Rain records smashed, much more on the way
DOUBLE digit rainfall is being forecast for a "wide area" of the state this weekend, with some communities told to expect "triple digit" deluges, as the big wet that has already smashed records across the state ramps up.
Drought-hit communities in the Darling Downs and Granite Belt and parts of southeast Queensland are predicted to get the heaviest falls, with areas from the Gold Coast to Wide Bay in line for as much as 100mm.
SEQ Water says the rain could boost the south-east's dams, with the water grid now at 56.4 per cent, up 0.5 per cent since Thursday.
"This remaining run-off could contribute up to an additional one per cent to the combined Water Grid storages," a spokesman said.
The Bureau of Meteorology confirmed a number of areas had already broken their February average, predicting more significant rainfall to come this weekend.
"We're looking at double-digit falls across quite a wide area and the potential for some isolated triple digit figures as well, which is really good news for those drought stricken areas," meteorologist Kimba Wong said.
She said the recent deluges would bring falls and king tides, increasing flood danger in the south-east of the state.
'We're talking 50-100mm scattered across the Sunshine Coast, Brisbane and the Gold Coast maybe stretching up as far as the Wide Bay as well," she said.
Roma's Shannon Crocker said her family was overjoyed by the rain, which totalled almost 90mm on her 2800ha property at Muckadilla.
"Since the middle of January until now we are 10mm off our entire rainfall for last year," she said. "It's wonderful - it's a definite game-changer, it was really tough.
"We were feeding stock every couple of days and that really wears you down.
"There are a lot of people who were running out of water and having to buy water so we're really grateful for the rain and it's just wonderful to see the smiles on people's faces and the green around and the water."
Ms Wong said the heaviest rainfall was likely to be in the Darling Downs and Granite Belt and Main Range area of south-east Queensland.
She said Roma received about 80mm in the past week. Tyrconnell (59mm), Morven (90mm), Alpha (112mm) and Mt Moffat (107mm) also experienced significant falls.
Tewantin edged towards its February record of 218mm with 196mm, while Brisbane city smashed its 138mm record, receiving 188mm.
Southeast Queensland dams have also continued to rise with some dams recording more than 200mm in the past week.

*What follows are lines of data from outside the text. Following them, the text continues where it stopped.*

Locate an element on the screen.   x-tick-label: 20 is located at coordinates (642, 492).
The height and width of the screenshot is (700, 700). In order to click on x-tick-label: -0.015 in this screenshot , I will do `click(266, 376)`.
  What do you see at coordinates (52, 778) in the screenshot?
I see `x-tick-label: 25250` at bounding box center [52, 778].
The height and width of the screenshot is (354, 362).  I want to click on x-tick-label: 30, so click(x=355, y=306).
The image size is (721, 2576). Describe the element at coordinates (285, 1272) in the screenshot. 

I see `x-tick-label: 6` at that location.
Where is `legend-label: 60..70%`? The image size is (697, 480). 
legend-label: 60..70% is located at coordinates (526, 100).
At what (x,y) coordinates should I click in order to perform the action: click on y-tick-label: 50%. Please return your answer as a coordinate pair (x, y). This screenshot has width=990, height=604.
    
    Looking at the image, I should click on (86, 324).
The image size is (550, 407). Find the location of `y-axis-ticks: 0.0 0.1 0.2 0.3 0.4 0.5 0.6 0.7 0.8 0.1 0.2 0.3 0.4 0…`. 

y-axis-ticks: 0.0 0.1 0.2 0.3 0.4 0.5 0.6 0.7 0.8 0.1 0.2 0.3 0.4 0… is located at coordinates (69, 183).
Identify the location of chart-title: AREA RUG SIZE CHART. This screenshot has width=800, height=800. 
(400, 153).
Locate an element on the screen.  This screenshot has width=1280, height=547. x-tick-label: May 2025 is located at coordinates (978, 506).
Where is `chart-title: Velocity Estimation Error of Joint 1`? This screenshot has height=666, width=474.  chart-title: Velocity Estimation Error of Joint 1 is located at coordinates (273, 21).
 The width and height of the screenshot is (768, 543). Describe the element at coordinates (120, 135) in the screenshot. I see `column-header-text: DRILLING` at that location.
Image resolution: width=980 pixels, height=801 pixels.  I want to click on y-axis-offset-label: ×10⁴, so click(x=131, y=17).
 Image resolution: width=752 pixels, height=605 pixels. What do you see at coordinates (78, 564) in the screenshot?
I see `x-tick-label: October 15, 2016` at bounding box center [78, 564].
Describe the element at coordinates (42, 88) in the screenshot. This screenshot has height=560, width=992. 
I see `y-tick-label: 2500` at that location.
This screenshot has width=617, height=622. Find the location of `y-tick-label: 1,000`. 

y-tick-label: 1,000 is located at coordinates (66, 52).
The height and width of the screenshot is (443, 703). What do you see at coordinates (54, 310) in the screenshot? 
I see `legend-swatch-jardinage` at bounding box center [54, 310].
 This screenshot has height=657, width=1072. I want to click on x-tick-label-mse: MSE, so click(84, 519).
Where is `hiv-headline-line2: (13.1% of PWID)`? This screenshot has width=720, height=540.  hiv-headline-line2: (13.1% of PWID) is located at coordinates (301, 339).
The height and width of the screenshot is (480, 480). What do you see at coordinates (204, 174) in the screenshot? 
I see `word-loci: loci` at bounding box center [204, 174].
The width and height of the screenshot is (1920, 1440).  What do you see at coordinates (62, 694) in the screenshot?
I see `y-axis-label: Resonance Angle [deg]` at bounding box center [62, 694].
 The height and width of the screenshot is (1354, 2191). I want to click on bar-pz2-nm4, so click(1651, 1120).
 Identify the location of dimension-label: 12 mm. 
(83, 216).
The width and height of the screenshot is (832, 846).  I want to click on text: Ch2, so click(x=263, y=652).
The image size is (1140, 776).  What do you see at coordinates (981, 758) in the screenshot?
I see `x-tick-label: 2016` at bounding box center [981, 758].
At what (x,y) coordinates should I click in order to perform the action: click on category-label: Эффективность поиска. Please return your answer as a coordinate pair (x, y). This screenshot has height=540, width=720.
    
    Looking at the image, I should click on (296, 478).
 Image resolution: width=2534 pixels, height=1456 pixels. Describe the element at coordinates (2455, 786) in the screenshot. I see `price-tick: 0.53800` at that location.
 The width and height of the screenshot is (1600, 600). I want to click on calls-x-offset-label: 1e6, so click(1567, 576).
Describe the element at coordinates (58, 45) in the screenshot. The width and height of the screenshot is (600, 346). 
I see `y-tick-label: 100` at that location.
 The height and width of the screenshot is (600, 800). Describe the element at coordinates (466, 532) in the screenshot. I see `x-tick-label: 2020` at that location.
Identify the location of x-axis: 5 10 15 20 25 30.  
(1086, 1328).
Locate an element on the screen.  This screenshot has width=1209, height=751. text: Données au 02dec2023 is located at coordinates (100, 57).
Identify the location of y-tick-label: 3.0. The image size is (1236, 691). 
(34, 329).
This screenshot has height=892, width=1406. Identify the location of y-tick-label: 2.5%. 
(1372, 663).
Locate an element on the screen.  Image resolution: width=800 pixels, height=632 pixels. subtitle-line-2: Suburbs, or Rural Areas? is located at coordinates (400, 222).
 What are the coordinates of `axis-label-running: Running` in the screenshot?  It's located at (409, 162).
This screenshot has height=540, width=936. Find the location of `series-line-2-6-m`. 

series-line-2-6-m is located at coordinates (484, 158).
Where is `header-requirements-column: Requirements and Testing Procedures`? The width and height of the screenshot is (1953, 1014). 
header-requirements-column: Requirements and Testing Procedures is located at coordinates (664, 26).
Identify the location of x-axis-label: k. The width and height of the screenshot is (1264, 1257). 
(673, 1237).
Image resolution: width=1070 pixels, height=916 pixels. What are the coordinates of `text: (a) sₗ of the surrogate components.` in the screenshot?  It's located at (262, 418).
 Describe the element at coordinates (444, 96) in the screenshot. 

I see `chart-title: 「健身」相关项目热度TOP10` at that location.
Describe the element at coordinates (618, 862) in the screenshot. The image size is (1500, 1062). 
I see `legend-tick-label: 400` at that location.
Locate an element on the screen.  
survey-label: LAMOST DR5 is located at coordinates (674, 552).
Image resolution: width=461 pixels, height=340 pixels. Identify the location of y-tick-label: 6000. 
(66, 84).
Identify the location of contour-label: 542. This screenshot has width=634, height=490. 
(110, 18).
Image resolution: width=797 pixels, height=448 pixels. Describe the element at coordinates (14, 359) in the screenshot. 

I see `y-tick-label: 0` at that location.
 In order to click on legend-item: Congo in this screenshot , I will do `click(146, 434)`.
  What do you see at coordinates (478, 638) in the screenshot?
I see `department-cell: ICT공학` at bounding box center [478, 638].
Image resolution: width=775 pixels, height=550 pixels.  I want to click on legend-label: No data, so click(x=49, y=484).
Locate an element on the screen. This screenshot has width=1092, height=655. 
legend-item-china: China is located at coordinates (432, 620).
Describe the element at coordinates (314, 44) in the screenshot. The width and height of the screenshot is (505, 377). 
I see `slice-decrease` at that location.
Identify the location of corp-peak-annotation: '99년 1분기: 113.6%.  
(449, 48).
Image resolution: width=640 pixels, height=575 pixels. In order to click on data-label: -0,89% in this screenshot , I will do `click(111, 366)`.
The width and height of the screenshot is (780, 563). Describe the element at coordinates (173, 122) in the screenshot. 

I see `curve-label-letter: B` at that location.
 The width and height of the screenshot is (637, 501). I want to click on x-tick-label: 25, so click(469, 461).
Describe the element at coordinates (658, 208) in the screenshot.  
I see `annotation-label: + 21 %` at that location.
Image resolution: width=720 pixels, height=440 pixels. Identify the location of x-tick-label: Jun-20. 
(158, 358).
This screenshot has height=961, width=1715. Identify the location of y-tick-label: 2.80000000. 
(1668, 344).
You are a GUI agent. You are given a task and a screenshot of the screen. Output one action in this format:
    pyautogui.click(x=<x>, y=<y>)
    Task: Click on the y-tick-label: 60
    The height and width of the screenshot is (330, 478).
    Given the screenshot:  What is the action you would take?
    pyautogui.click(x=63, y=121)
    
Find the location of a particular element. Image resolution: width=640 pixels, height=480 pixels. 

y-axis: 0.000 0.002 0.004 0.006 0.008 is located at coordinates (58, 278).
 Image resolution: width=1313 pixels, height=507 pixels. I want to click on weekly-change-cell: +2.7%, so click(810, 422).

Across the region, six dams - Wappa, Poona, Little Nerang, Lake Macdonald, Enoggera, and Gold Creek dams - have reached 100 per cent capacity and are spilling.
The Maroochy River dam catchments recorded rainfall totals of 204mm while 55mm hit Wivenhoe Dam catchments in the past week.
Others such as the Cooloolabin, Lake Macdonald, Baroon Pocket dams have recorded 204.4mm, 195.5mm and 140.4mm respectively.
Despite this, Wivenhoe Dam is still only 42.6 per cent full, and south-east Queensland's second largest dam storage, Somerset Dam, is only 64.5 per cent full.